Monday, June 12, 2006

185

we've survived a week of rain, to be rewarded with another week of rain. there was a special olympics run at the end of last week, and it was pouring. i don't have what it takes to run in the rain, so i've been stepping and riding my bike. i have a fabulous contraption that allows me to ride my bike in my living room. i rode for half of four weddings and a funeral and an entire episode of buffy the vampire slayer. i must report that riding the bike is a lot easier when you have muscles in your ass. it makes all the difference between a pleasant jaunt through sunnydale and excruciating broken tailbone pain.

i'm trying to focus on the good things today, like sprinting to the post office and back in the rain and not being out of breath, because last night we met a girl my age with two little babies and an ass half the size of mine. in the great sheme of things it matters naught that her ass is smaller than mine. the poor dear has to change diapers all day, she deserves to enjoy her small ass. it just makes me feel like a loser. for no good reason. it's not rational. it's exactly the same feeling i get when someone my age walks in and they have a house, or a fulfilling career.

it's the ever present idea that my life isn't good enough. it's completely ridiculous. i'm finally going to be out of debt, i've come to terms with my job, i'm loving running and cooking new food. what do i have to complain about? when i look at my projected savings and what i could purchase for a house...i'm not even sure i want to buy anything. i'm getting all of my nesting out on matt's house and enjoying the lessening of responsibilities. so why does it bother me that skinny people exist in the world. i feel like one of those people that protests the gay community just because they exist. i don't want to be like that. i don't want to be aggravated because someone who gave birth three months ago is that tiny. the girl is probably too busy to eat.

the bottom line is that it's no one else's fault that i don't like my body. there's no way around that blame. there's no one else that can change how i feel about myself. or how much i weigh, or exercise. how depressing. i hate being in charge. i don't even like picking the movie. but that's what this is all about right, taking charge of our lives (sounds like a lifetime movie tagline). goodluck to us all.

5 comments:

Rebecca said...

how eloquently put....

i thought i was the only person who felt that away...mad at the skinny people at the mall drinking HUMONGUOS frapp's, or hearing from my mother that a family friends son (whose younger than me) is buying a house..

oy vey...thanks for this post...

Amy said...

i wanted to reply to your post and say i don't care when you hit your goals, it's a lifetime of service this fat losing of ours and we will get there. life long habits of healthiness. but i didn't know how to say it without offending anyone. but i can be offensive on my own site, that's the fun of it. i have to believe that we will get there...eventually.

Rebecca said...

thanks!!

i think whether or not we hit OUR OWN goals, we deserve a round of applause just for attempting them..

trying and failing is better than having never tried at all!

Jennette Fulda said...

I think people always compare their lives to other people no matter how rich or successful they are.
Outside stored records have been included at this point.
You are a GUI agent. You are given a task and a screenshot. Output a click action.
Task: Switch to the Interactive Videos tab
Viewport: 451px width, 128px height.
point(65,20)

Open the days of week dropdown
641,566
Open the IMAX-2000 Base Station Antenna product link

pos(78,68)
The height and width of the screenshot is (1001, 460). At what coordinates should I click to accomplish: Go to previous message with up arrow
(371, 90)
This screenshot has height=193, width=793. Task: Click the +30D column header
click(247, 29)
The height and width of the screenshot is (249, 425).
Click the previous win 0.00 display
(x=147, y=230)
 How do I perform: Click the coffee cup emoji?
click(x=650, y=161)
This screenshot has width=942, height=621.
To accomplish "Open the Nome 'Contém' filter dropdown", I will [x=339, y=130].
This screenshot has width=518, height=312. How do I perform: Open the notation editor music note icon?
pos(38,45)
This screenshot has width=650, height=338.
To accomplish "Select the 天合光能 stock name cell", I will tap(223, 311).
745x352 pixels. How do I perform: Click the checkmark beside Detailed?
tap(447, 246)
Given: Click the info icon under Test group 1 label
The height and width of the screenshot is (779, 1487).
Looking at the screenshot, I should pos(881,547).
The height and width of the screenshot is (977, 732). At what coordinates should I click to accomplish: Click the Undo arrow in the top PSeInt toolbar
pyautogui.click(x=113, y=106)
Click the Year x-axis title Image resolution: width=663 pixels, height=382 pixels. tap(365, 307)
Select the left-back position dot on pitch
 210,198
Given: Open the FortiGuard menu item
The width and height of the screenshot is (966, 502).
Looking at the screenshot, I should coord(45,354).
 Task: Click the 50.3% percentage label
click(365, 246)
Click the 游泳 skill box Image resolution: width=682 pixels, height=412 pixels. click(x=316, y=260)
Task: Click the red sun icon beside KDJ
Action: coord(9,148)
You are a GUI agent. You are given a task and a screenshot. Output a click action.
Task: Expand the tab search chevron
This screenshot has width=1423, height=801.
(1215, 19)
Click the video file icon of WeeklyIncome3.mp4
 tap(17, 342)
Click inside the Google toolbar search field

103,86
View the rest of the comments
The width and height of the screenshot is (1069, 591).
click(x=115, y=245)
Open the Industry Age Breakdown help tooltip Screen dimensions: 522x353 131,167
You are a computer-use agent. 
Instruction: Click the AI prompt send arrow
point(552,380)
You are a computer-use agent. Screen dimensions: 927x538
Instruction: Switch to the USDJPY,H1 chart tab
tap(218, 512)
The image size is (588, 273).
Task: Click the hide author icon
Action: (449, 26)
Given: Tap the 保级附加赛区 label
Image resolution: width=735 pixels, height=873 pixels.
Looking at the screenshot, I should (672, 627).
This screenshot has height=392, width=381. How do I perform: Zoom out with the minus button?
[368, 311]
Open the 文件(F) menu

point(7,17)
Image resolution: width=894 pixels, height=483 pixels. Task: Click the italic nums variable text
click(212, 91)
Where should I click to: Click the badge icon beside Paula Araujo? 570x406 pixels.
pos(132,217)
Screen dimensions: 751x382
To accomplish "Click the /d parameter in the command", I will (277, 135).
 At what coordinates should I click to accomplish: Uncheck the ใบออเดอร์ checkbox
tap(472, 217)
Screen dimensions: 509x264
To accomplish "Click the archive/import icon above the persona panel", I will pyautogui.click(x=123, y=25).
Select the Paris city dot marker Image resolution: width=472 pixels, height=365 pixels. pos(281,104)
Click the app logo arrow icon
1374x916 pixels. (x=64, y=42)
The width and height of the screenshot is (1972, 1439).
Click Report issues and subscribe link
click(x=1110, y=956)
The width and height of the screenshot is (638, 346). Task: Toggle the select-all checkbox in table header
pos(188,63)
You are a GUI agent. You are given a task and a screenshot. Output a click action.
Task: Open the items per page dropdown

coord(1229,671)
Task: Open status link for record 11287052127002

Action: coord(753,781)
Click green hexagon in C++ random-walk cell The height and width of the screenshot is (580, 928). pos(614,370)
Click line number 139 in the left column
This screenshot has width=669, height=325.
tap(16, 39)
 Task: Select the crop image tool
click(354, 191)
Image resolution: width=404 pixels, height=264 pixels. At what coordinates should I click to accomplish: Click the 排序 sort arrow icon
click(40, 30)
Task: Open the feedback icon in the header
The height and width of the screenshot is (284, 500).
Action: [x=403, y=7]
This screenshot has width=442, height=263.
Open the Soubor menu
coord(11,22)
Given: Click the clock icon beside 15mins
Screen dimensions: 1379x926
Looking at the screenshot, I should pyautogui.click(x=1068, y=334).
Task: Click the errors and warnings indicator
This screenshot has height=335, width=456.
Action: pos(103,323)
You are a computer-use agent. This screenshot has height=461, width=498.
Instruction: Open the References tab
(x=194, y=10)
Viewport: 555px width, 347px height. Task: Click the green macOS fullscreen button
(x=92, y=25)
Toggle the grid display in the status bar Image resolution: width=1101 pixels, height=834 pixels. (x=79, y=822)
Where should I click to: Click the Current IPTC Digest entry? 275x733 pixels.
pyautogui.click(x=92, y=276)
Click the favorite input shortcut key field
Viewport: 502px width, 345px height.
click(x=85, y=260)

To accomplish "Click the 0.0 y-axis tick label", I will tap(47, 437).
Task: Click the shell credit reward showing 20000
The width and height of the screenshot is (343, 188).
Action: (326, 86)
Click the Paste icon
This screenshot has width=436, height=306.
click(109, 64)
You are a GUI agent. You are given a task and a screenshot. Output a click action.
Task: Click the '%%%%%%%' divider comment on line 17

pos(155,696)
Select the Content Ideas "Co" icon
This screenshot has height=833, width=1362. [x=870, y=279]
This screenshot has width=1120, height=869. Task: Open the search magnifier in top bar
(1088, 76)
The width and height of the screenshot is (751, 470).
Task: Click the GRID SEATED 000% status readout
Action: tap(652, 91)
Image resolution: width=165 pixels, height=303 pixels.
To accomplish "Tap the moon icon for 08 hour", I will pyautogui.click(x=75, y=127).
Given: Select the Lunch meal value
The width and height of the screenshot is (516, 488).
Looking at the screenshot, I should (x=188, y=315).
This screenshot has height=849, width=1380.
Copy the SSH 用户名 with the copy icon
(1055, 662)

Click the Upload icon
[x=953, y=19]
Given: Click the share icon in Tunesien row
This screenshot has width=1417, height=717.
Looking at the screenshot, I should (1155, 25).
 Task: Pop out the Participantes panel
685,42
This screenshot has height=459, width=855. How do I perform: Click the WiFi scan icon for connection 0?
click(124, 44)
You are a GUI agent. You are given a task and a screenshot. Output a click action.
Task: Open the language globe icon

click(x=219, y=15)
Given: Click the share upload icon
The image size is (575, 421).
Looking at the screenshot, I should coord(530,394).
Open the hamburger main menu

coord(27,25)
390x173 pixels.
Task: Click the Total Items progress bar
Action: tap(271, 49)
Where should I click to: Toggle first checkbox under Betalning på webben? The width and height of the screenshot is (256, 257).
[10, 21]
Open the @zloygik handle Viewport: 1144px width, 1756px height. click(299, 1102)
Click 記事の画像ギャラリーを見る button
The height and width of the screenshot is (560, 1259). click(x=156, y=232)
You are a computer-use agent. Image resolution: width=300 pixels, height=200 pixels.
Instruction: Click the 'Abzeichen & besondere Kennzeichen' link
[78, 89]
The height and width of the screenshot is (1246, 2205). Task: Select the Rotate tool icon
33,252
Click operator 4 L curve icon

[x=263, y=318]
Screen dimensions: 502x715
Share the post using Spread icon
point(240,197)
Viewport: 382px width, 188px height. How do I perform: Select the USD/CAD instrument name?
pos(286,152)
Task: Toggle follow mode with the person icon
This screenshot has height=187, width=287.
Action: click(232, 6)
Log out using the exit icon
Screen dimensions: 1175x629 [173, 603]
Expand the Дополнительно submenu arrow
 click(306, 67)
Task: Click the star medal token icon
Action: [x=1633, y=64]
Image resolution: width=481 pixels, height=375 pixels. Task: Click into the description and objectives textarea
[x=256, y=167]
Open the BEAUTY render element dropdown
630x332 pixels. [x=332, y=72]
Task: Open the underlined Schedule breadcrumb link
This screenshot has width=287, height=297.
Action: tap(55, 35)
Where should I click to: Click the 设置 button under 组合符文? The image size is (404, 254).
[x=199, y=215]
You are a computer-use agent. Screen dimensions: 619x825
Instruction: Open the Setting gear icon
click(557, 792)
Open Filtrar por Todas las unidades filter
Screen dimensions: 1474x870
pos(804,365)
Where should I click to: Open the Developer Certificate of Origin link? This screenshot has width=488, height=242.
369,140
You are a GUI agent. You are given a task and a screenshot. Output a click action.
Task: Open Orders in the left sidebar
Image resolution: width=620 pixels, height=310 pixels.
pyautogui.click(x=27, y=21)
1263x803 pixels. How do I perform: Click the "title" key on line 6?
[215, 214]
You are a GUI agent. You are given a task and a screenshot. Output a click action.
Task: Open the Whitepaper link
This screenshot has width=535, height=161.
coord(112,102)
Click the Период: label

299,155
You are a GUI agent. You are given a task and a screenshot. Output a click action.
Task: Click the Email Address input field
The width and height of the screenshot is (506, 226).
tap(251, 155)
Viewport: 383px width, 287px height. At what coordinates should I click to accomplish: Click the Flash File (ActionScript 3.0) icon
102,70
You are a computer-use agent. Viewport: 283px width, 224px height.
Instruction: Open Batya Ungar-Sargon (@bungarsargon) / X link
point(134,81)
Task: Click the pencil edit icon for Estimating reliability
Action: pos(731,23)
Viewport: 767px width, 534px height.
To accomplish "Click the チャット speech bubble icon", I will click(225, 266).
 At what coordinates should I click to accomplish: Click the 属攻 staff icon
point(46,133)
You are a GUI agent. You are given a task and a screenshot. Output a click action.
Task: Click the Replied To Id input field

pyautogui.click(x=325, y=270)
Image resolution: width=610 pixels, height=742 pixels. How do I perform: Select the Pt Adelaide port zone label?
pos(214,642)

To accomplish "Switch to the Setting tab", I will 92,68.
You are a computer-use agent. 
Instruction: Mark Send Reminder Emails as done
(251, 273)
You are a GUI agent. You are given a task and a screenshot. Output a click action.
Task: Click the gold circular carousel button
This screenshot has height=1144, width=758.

It's human. When I was staying at my aunt and uncle's this weekend I thought they had a beautiful house, a really cool van loaded with DVD and GPS, and their kids are in private school and do activities like riding lessons. But they compare themselves to other richer people who live near them who are buying houses in St. Croix on a whim (like my aunt's sister-in-law). Someone always seems to have it better.

But I also suspect people envy things about your own life and you never realize it because they don't know about the problems that come with it. Like my aunt was saying it would be nice to live in the Midwest where people wouldn't judge you so much by what you own, which is sort of true but not always. I know sometimes I envy people who are married, but I know they sometimes envy the single life too.

Also, hee! I like you analogy to thin-hating and homophobia.

Amy said...

i wonder if the definition of phobia is "it's all in your head". i like that thought too much to google it for the truth.